§ **Work to be completed**
How many lines in the data below contain the word "agent"? Reply with the number alone.
# # # # # # #
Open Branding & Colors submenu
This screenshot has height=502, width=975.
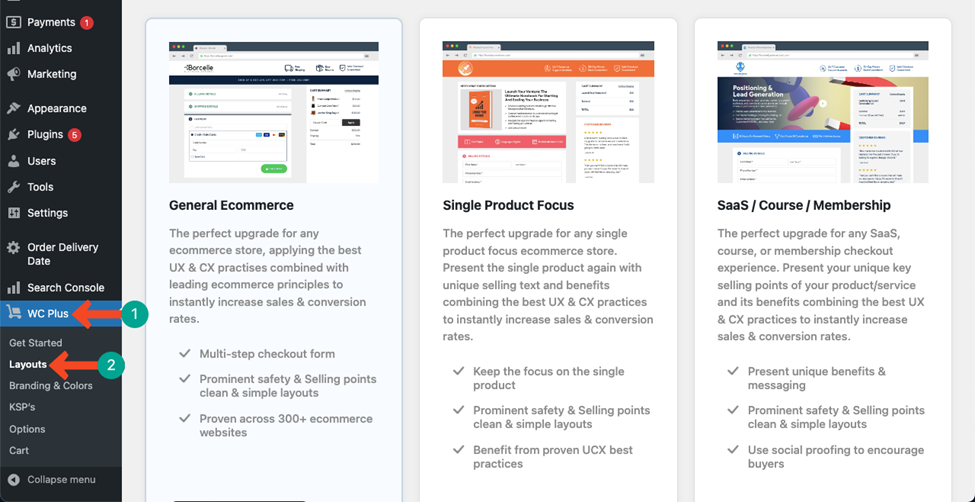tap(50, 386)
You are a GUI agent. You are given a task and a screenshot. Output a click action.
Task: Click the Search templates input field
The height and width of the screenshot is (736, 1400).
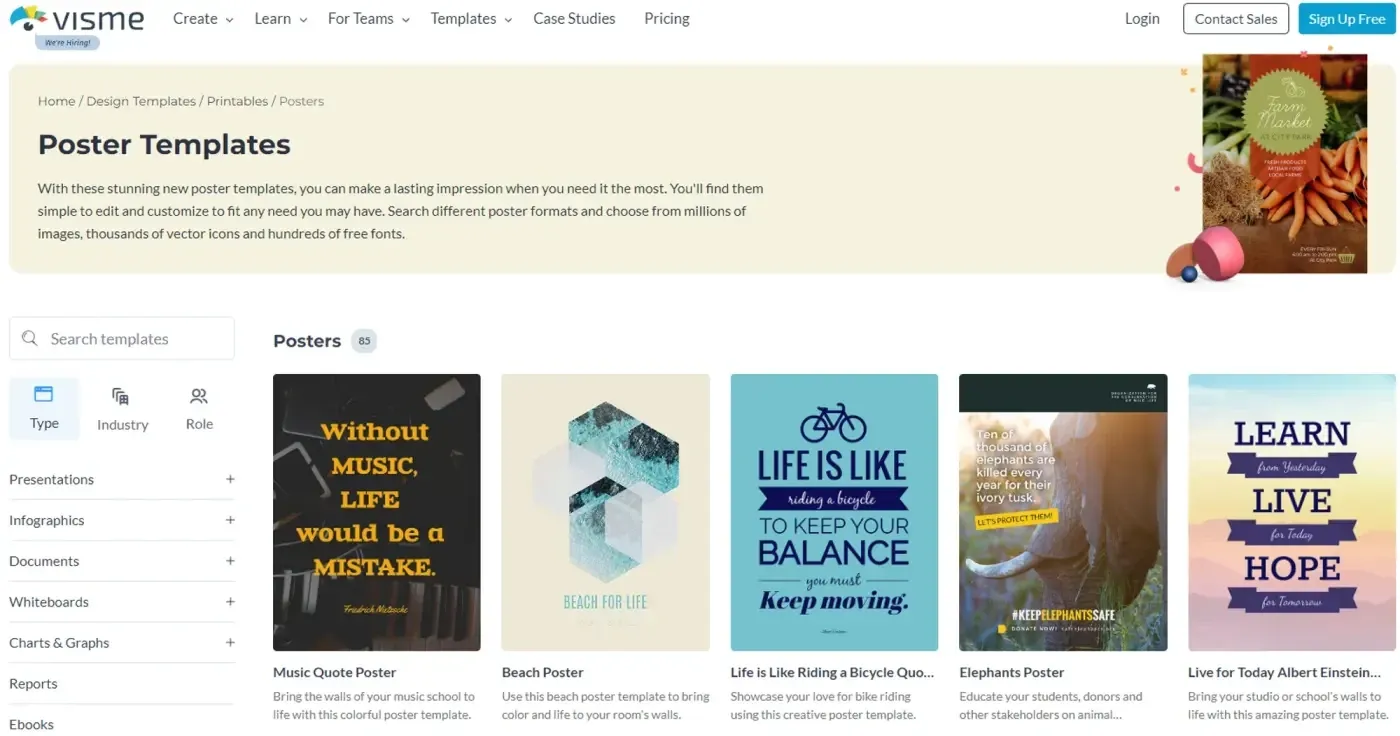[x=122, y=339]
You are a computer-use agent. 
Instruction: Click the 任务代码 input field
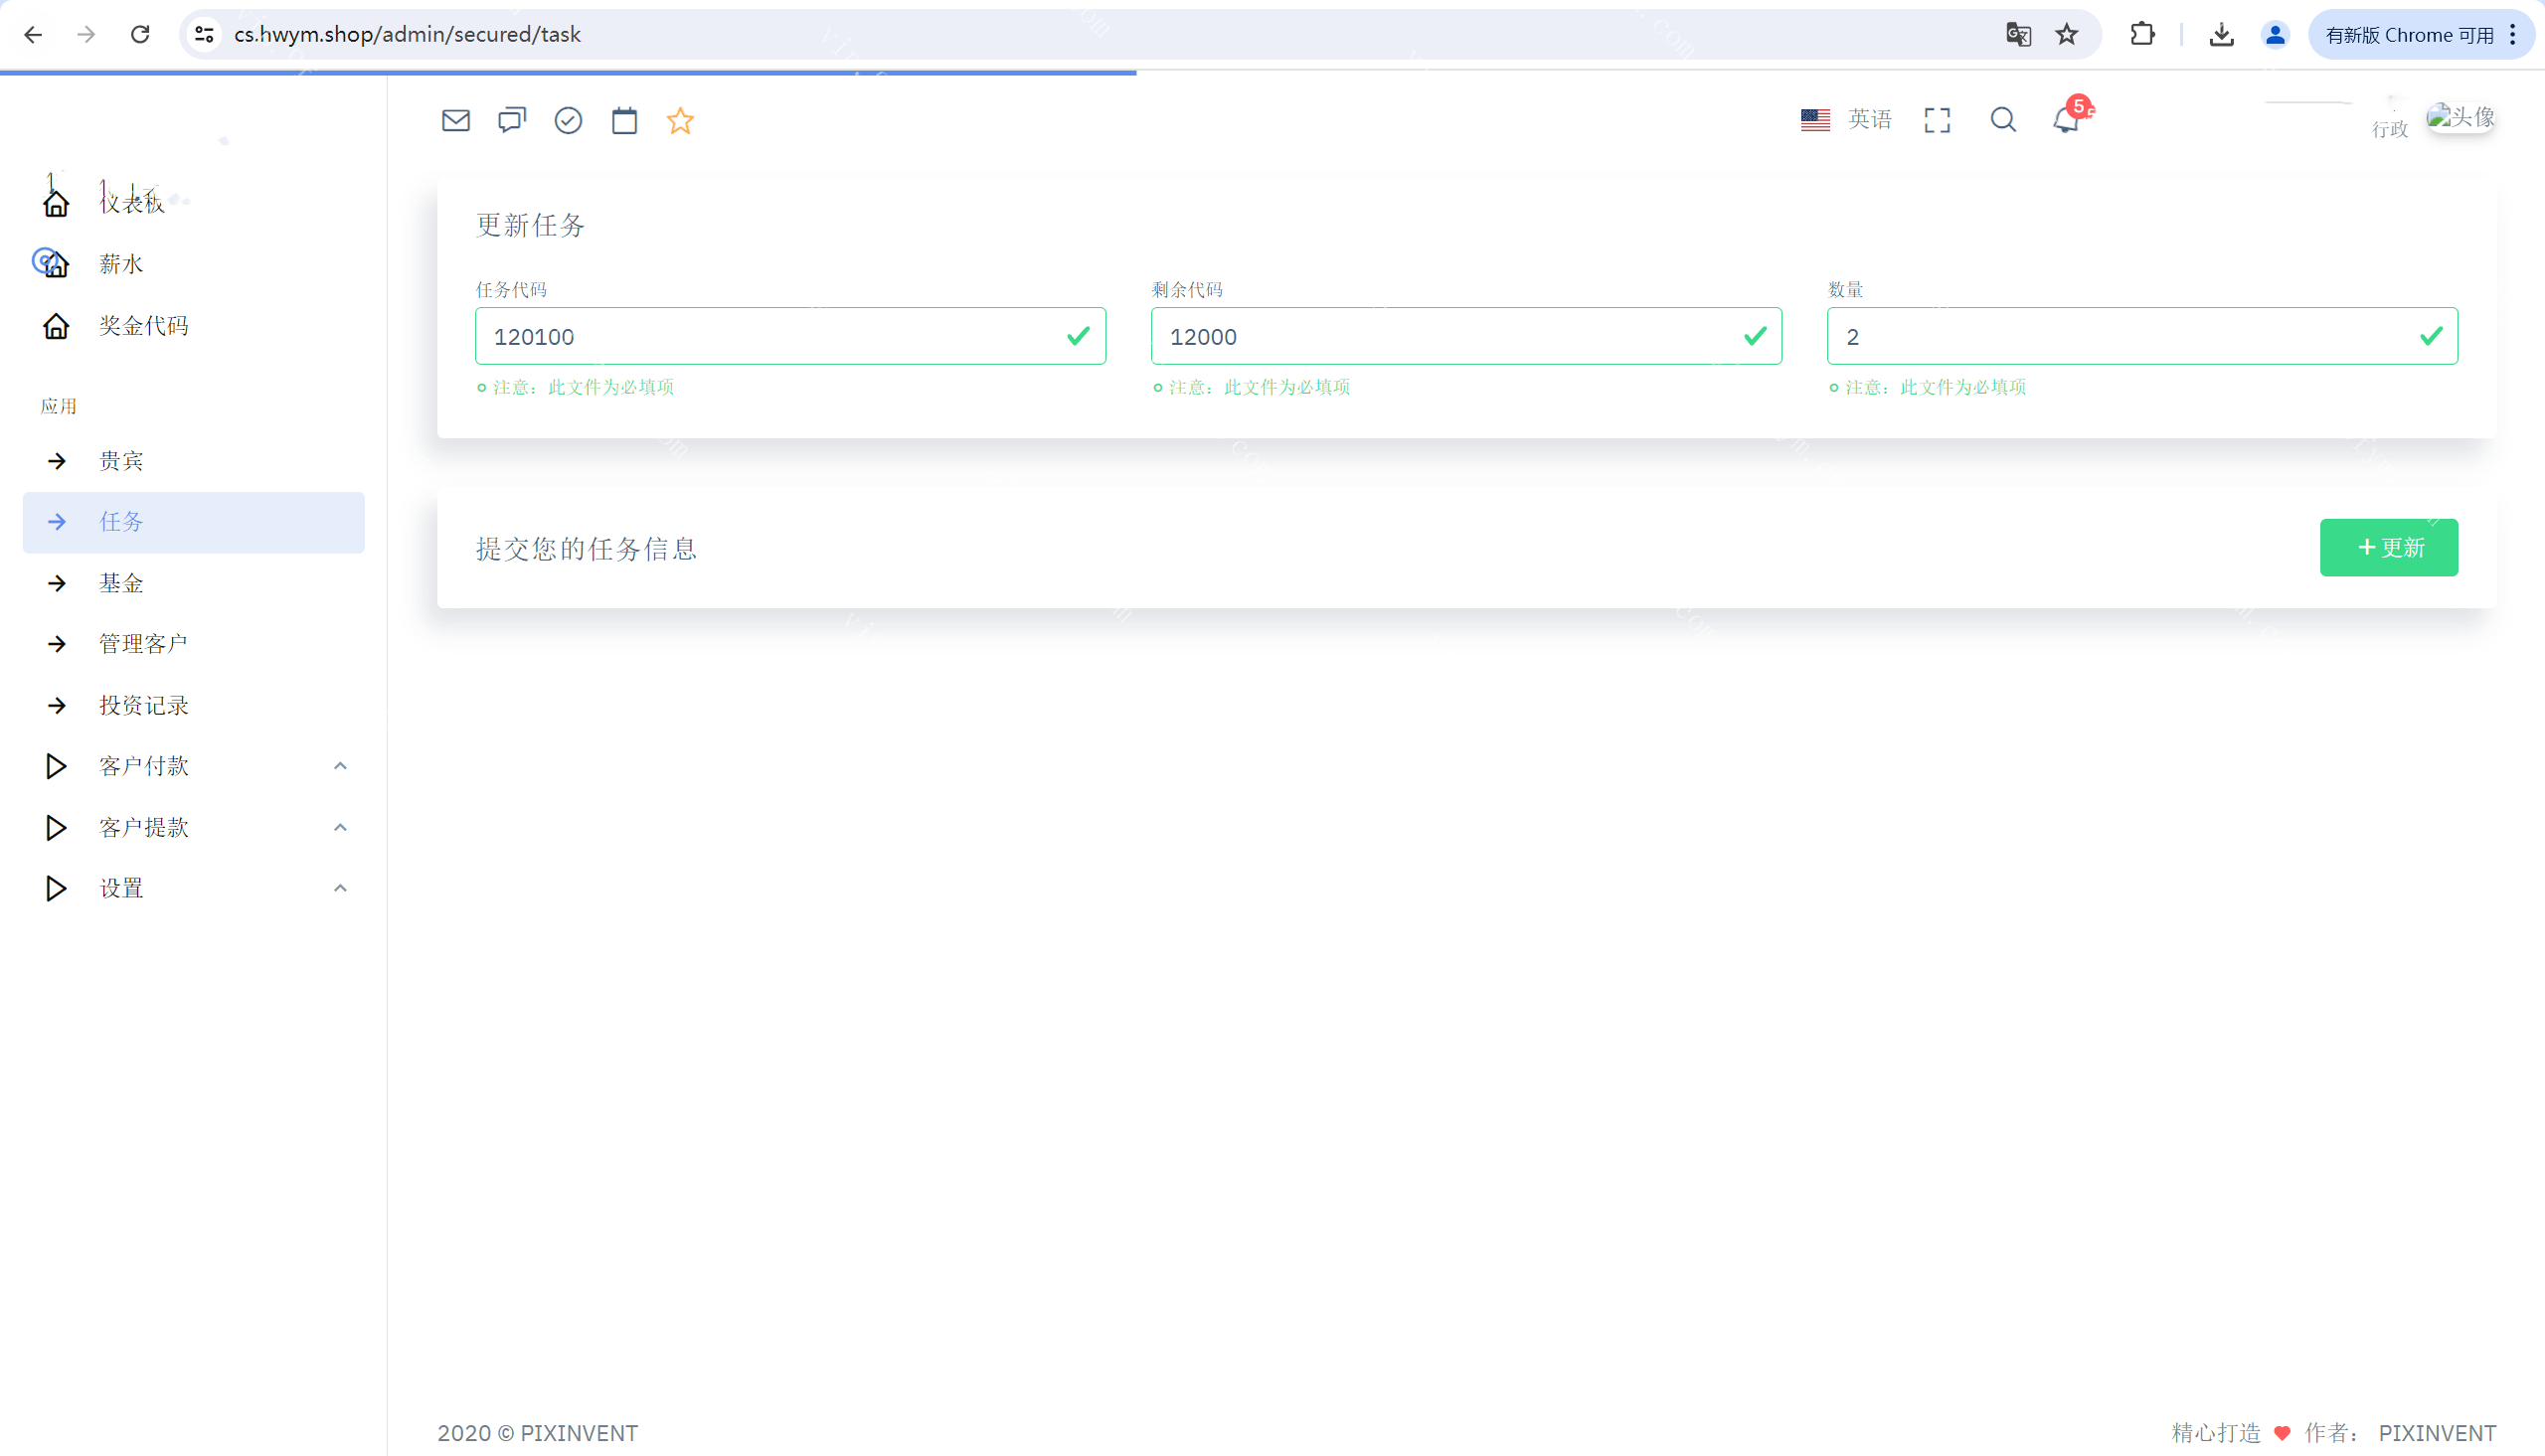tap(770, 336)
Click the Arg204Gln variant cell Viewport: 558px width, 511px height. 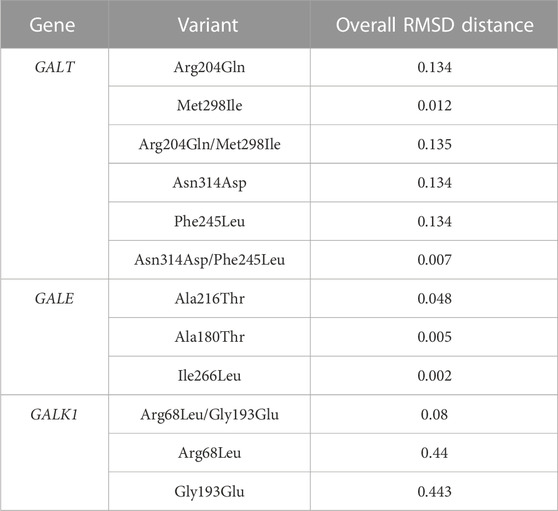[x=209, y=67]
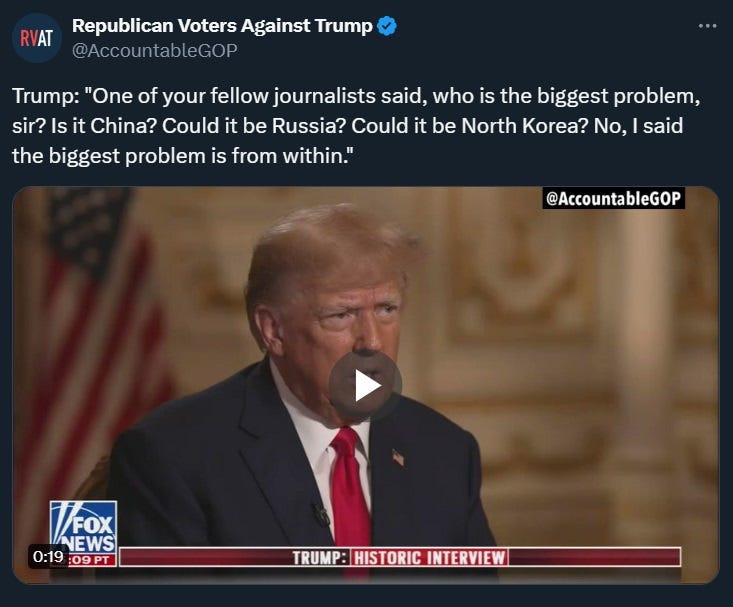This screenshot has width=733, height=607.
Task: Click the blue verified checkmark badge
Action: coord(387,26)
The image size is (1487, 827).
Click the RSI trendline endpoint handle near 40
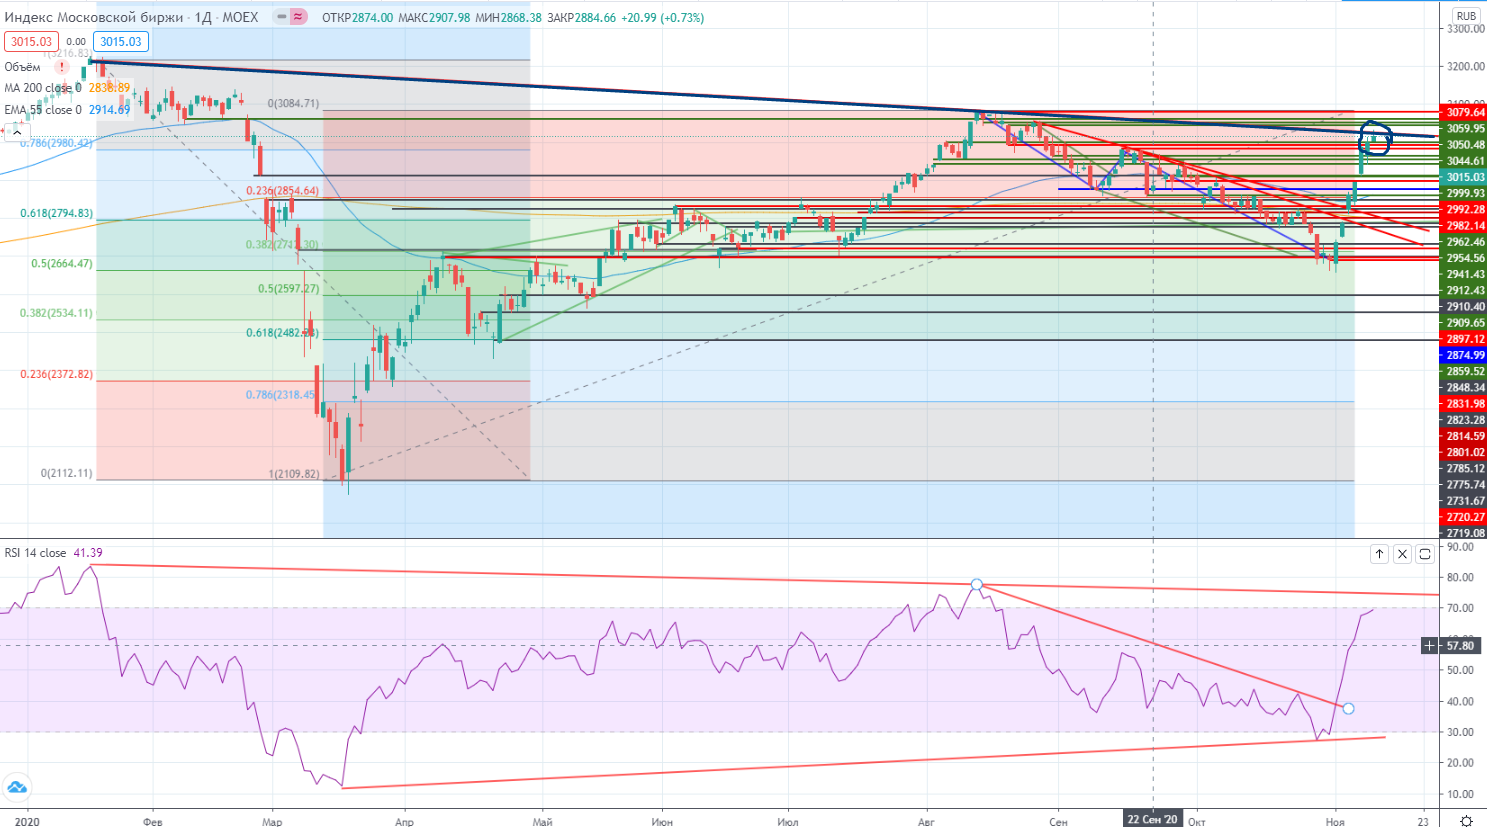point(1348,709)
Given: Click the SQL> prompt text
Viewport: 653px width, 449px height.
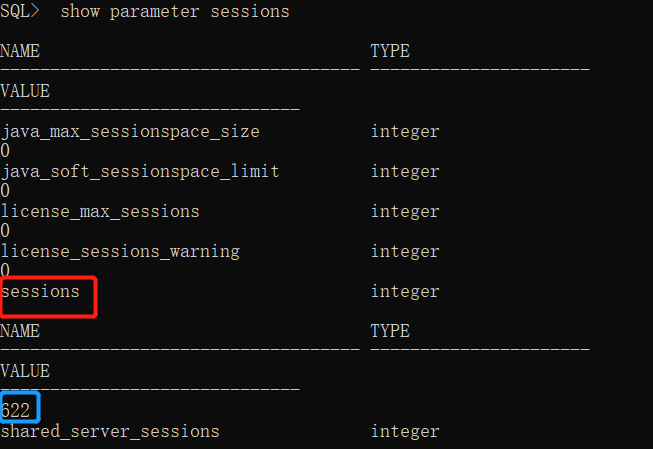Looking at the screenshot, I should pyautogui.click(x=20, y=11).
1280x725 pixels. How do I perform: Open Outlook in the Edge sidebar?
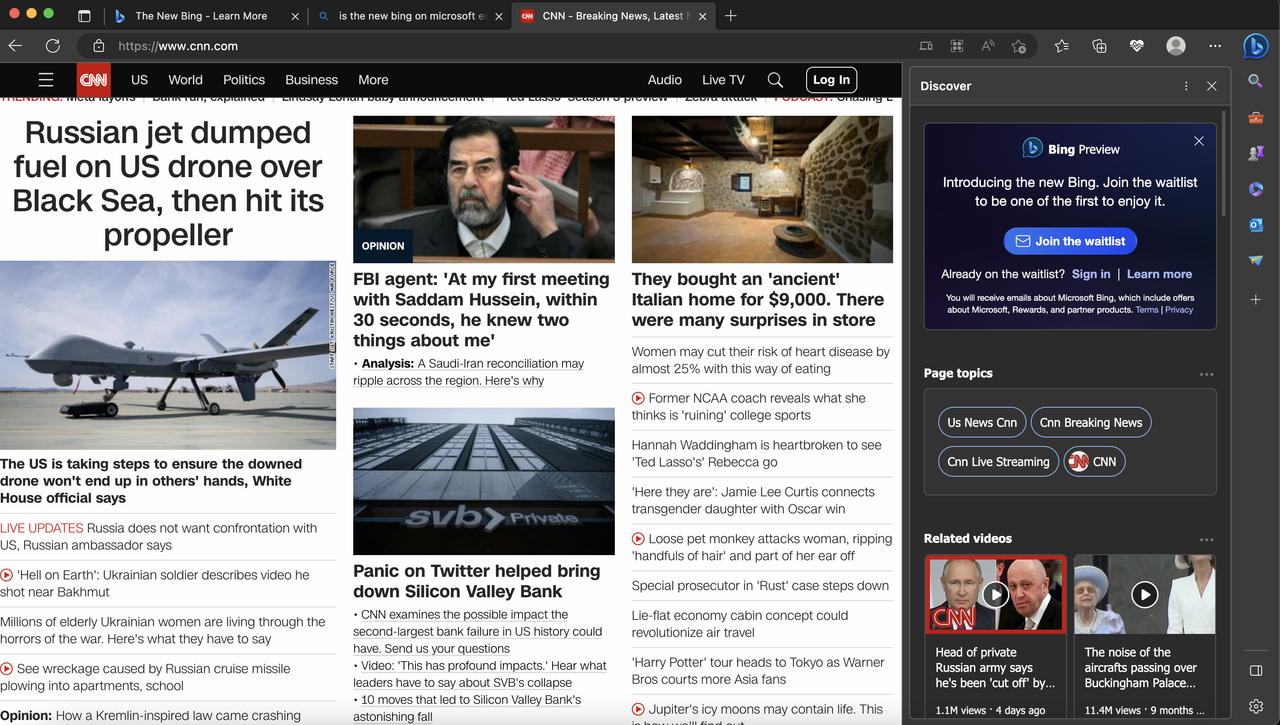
# # # # # # #
§ **Response to the task**
2